SRIS was measured by two items (α = 0.62) that assessed how often a person has been distracted, worried, or stressed during the last six months about (1) constantly changing information systems and (2) difficult, poorly functioning IT equipment/software [11] on a five-point scale (ranging from 1 = ‘very rarely or never’ to 5 = ‘very often or constantly’). The measure has been used in studies that have included physicians and has been associated with, for example, psychological distress (Heponiemi et al., 2018; Heponiemi et al., 2019).

Nursing informatics competence

Nursing informatics competence included four competence areas: (1) terminology-based documentation, (2) patient-related digital work, (3) general IT competency, and (4) electronic documentation according to structured national headings (Kinnunen et al., 2019). The participants were asked to evaluate how well they have mastered the following competencies on a five-point scale (ranging from 1 = ‘very poorly’ to 5 = ‘very well’): documentation by using structured national headings (competency 1); supporting the patient to use electronic services (competency 2); basic IT skills (e.g. data security information retrieval, word processing) (competency 3); and electronic documentation of the patient care according to the nursing process (competency 4) (α = 0.73).

Demographic information included age, gender, and the work environment (emergency care, psychiatric and substance abuse services, specialized health care, elderly care, an outpatients department, or some other environment).

The measures used in the study are presented in full in the supplementary material (Supplement 1).

Data analysis

Multiple linear regression was used to examine the associations of SRIS and nursing informatics competence with stress and psychological distress. Analyses were conducted separately for both dependent variables (stress and psychological distress). First, as a preliminary analysis, we tested whether the possible associations of SRIS and informatics competence with stress and distress are different between NGNs and experienced nurses. This was done by combining the data from both nurse groups and included the interaction terms ‘SRIS*nurse group’ and ‘informatics competence*nurse group’ in the models predicting stress and distress. There was a significant interaction effect between nursing informatics competence and the nurse group for stress (p = 0.04) and psychological distress (p = 0.04). Therefore, the analyses were conducted separately for NGNs and experienced nurses. All models were adjusted for age, gender, and work environment. The analyses were conducted using R, version 1.2.1335.

Results

The majority of the nurses were female. NGNs were on average 31 years old and experienced nurses 45 years old. In both groups, specialized health care and elderly care were the most common work environments. Nursing informatics competence was higher (p < 0.001) and SRIS was lower (p < 0.001) among NGNs compared with experienced nurses. The groups did not vary in the level of stress or psychological distress (see Table 1

Table 1 The characteristics of the participants and descriptive statistics

The association of SRIS with stress and distress

SRIS was significantly associated with stress and distress in both NGNs and experienced nurses (see Table 2). The higher the nurses’ SRIS, the higher their stress and distress (see Fig. 1).
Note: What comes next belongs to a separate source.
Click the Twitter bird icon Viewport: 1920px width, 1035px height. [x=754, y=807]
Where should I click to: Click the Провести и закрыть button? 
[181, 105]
Table 2 The associations of independent variables with nurses’ stress and psychological distress
Fig. 1
figure1

The association of SRIS with stress and distress in NGNs and experienced nurses (no interaction by nurse group)

The association of nursing informatics competence with stress and psychological distress

Nursing informatics competence was associated with stress and distress in NGNs but not in experienced nurses (see Table 2). Lower levels of competence were associated with high levels of stress and distress in NGNs, while in experienced nurses, competence was not associated with stress or distress (see Fig. 2.).

Fig. 2
figure2

The association of nursing informatics competence with stress and distress in NGNs and experienced nurses (interaction by nurse group)

Discussion

This study examined whether SRIS and nursing informatics competence are associated with stress and psychological distress in NGNs and experienced nurses. Our results showed that high SRIS was associated with high stress and distress in both groups. High nursing informatics competence, in turn, was associated with low levels of stress and distress in NGNs, but not among experienced nurses.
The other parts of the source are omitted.